Monty saw the new-look Wentworth, and decided it's time to do something about the ball. And for that, he joins The List of noted figures in golf who have made similar calls in the last few years. 

From a BBC interview today:

"The ball's going further and further - changes like this are almost demanded.

"I wish we could control the length of the golf ball and it would save this happening," he told Radio Five Live.

Els has also added 30 bunkers to the course, and Montgomerie said the changes were inevitable.

"It had to be done - the new owners wanted 300 yards on it, Ernie did and I think we all did," added Montgomerie.

"It's a shame in many ways because it has changed the course, but then again it's been very well done.

And this...

"We can't keep on borrowing land from people's gardens around the Wentworth estate - the easy option is to change the golf ball to make it go less far, to put a speed limit on it if you like.

"That's what we need to do but obviously the manufacturers haven't got together to make that possible."

Haven't gotten together to make that possible.
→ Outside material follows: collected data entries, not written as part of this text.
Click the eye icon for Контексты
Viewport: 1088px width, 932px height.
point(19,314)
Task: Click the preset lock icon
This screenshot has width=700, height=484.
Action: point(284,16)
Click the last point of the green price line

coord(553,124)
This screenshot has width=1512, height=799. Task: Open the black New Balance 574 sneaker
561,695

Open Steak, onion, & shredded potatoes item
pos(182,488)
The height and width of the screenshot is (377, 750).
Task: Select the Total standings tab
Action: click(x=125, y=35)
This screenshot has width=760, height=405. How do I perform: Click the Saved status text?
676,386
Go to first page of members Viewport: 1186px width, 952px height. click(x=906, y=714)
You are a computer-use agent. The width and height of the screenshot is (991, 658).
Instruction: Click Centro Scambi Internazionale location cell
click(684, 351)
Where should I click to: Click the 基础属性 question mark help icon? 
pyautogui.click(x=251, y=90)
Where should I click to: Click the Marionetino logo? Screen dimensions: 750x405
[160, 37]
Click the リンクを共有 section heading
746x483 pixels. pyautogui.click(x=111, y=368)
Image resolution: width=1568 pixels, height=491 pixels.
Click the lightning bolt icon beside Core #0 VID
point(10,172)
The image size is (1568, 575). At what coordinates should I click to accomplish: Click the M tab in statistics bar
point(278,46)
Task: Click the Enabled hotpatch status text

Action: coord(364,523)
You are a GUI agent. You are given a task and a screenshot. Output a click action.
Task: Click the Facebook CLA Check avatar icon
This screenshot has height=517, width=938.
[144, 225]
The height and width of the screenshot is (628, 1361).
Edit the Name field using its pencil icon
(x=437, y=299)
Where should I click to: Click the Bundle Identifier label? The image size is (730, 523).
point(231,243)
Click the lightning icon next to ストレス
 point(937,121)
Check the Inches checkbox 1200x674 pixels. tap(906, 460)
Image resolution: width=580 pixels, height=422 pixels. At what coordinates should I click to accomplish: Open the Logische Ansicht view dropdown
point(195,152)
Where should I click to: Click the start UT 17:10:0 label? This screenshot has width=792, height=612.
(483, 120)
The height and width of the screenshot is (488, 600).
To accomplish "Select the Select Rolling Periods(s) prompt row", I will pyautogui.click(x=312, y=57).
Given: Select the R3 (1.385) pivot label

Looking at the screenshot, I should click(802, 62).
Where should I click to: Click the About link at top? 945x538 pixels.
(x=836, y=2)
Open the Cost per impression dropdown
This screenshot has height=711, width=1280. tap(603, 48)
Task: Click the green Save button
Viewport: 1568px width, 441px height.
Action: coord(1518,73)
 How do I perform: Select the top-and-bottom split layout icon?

Who said Monty has no sense of humor!

Why Rees

Frank Jemsek on bringing in Rees Jones to renovate Cog Hill #4:

"In recent years, 75 percent of the courses hosting a U.S. Open or PGA (Championship) were designed or renovated by him," Jemsek said. "Rees does good work. He doesn't destroy what's there. To me, what he does is enhance the product. He understands how to make it harder for the great players and still be fair for the average players."

 

Nicklaus Would Redesign For Ball Rollback In "Half Second"

Boy I'm losing it. This was a post I forgot to publish from Sunday, which would help explain the "Nick-enzie" reference (Jack's, not mine!).

Rich Radford
reports on the opening of the 7,417 yard Jack Nicklaus-designed Bay Creek Resort and Club in Virginia. course a few interesting comments from the Bear...

On technology...

He rails against it, wishes the United States Golf Association would reel in the technological growth, hopes that it happens soon. He went so far as to say that if the USGA cut back ball flight by 15 percent, he’d be back to redesign his Bay Creek course “in a half a second.”

On the Ohio State redo...

Ohio State asked if he could give the campus course, which was originally designed by Alister Mackenzie, a face-lift. Nicklaus calls the new Ohio State course “a Nick-enzie design.”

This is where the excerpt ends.